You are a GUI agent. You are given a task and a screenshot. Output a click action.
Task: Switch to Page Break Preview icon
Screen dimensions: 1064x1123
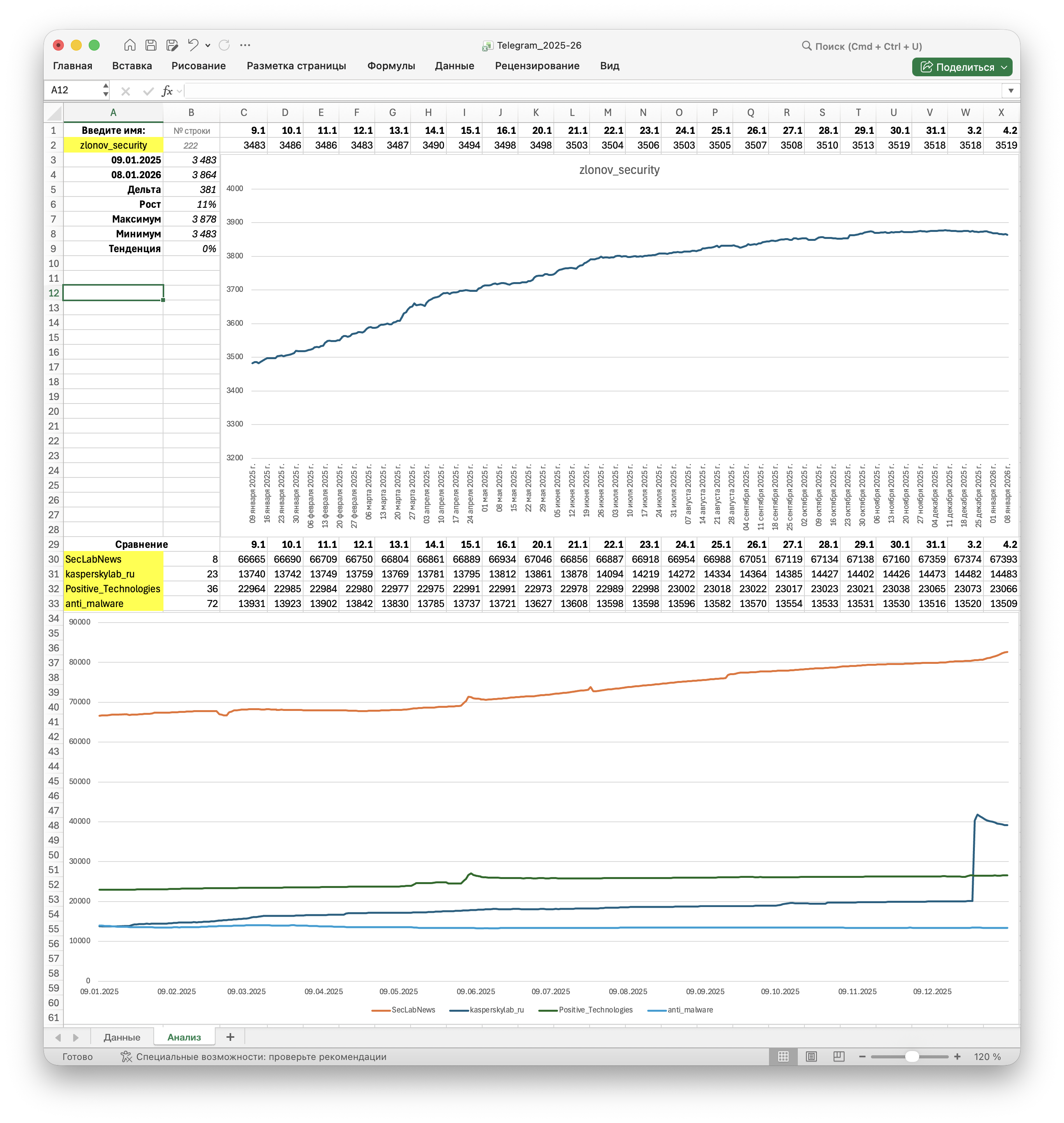[838, 1056]
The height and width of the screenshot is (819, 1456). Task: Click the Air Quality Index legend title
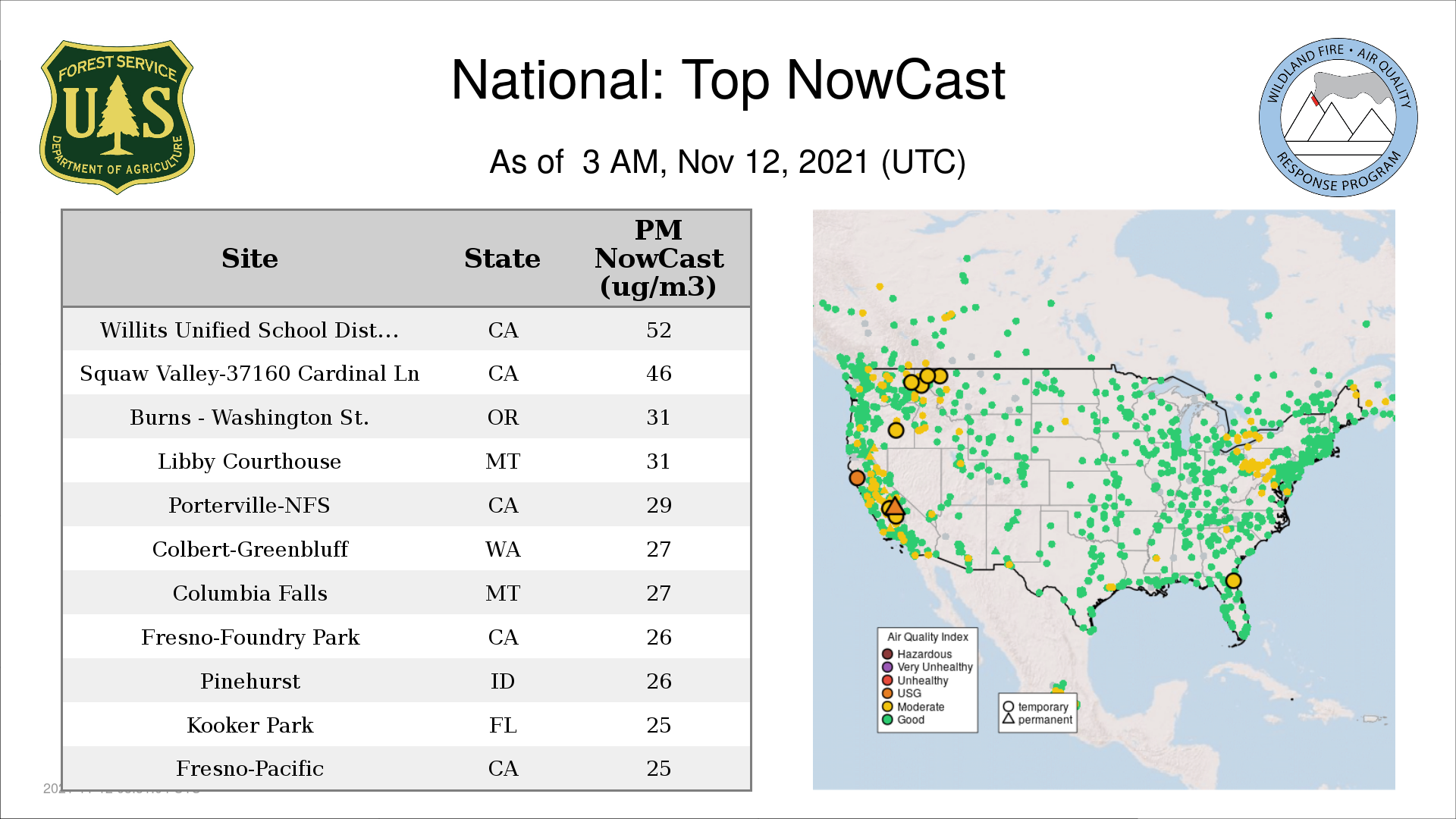click(927, 637)
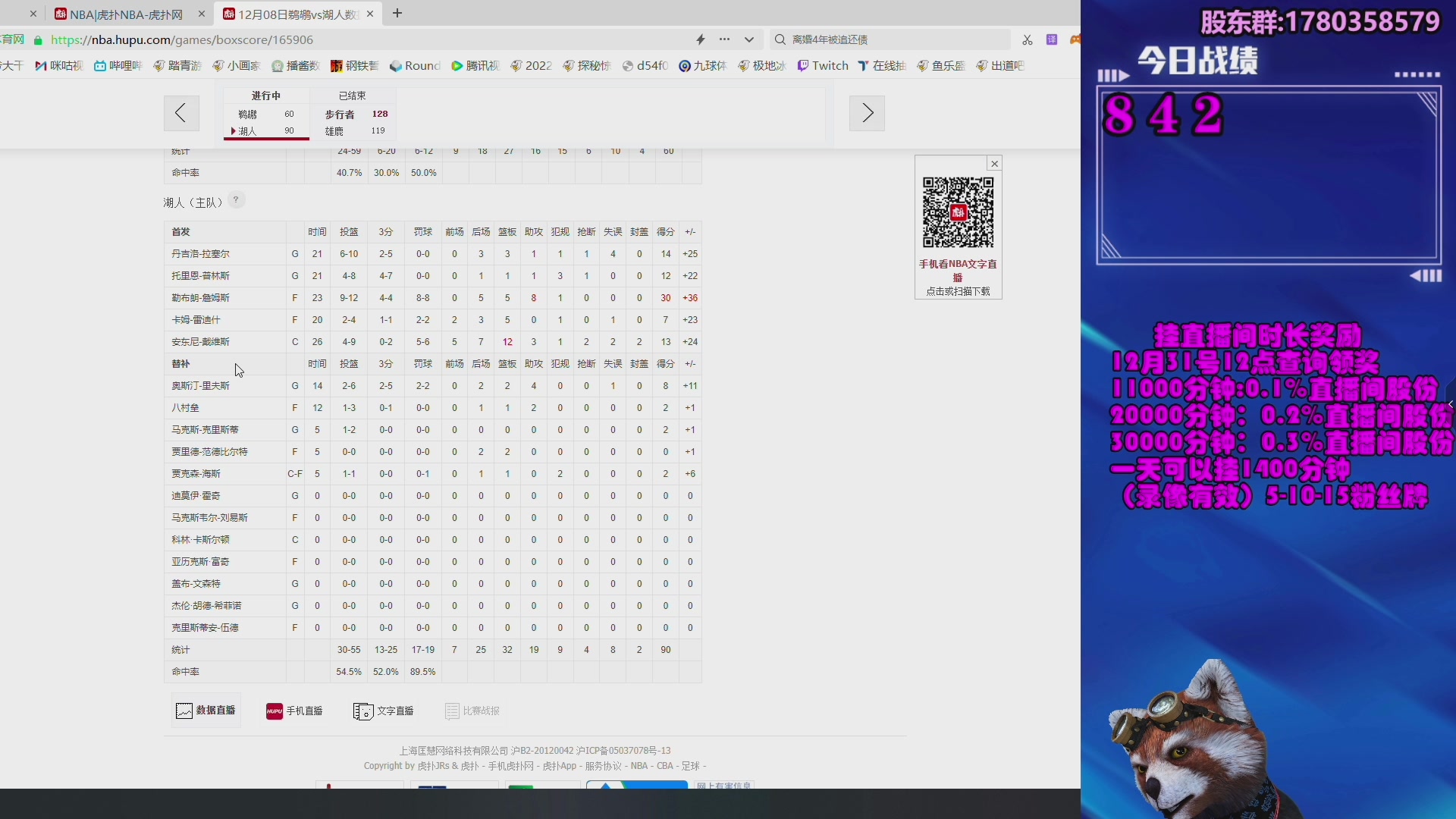Image resolution: width=1456 pixels, height=819 pixels.
Task: Click the purple translate extension icon
Action: pyautogui.click(x=1052, y=39)
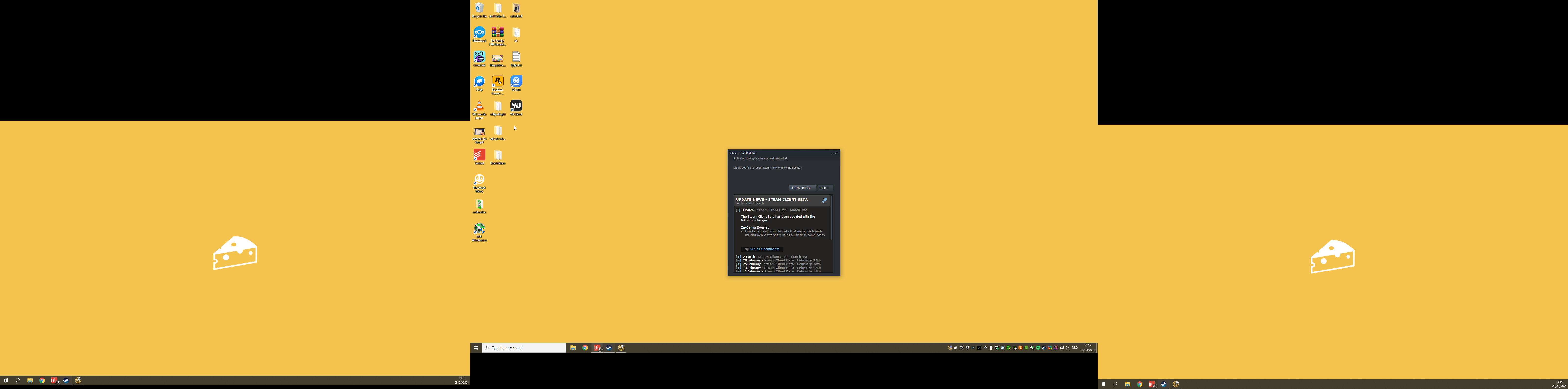The width and height of the screenshot is (1568, 389).
Task: Click the blue arrow icon in Update News header
Action: click(824, 200)
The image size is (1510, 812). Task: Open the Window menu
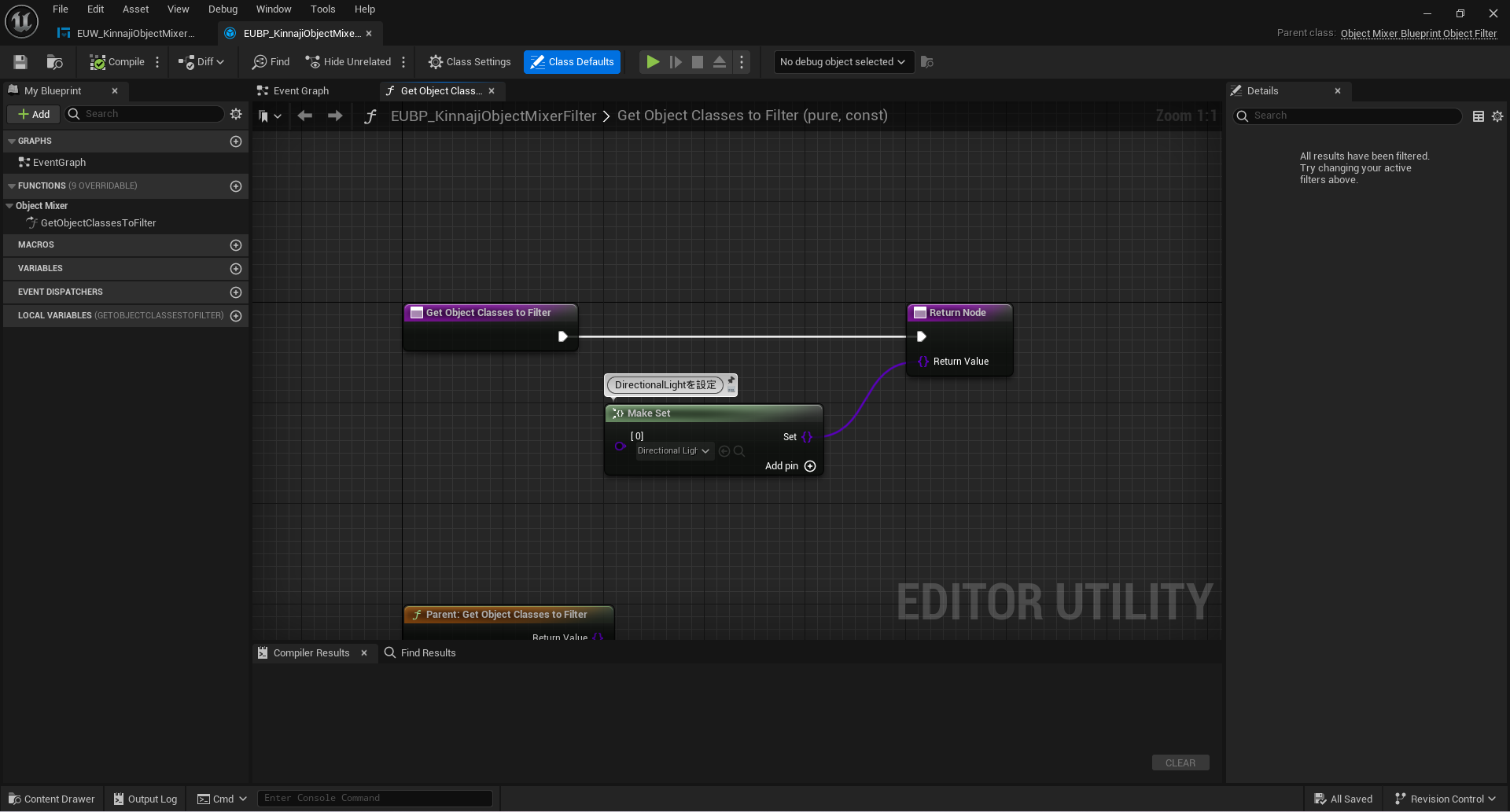tap(274, 9)
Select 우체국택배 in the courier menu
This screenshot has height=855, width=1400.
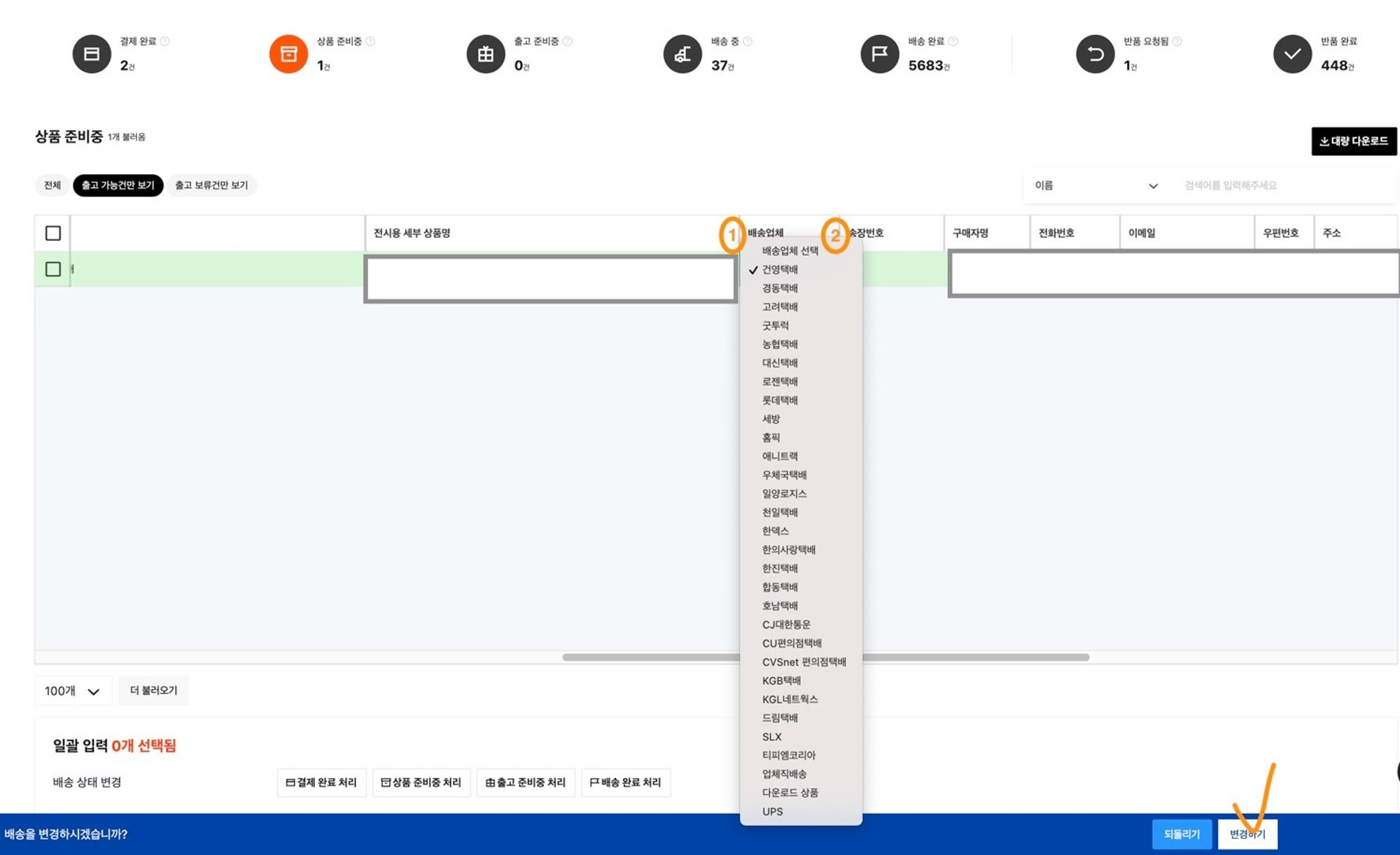pyautogui.click(x=784, y=475)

------

=== DIRECTIONS ===
Would you restate word for word each line from the one that holds "Task: Switch to Page Break Preview icon" to the end of the material, both ends included, without the pictures?

=== OUTPUT OF THE TASK ===
Task: Switch to Page Break Preview icon
Screen dimensions: 1064x1123
[838, 1056]
The height and width of the screenshot is (819, 1456). Task: Click the Air Quality Index legend title
click(927, 637)
Image resolution: width=1456 pixels, height=819 pixels.
Task: Click the purple translate extension icon
Action: pyautogui.click(x=1052, y=39)
The width and height of the screenshot is (1568, 389).
Task: Click the blue arrow icon in Update News header
Action: click(824, 200)
The image size is (1510, 812). Task: Open the Window menu
tap(274, 9)
Select 우체국택배 in the courier menu
This screenshot has height=855, width=1400.
pyautogui.click(x=784, y=475)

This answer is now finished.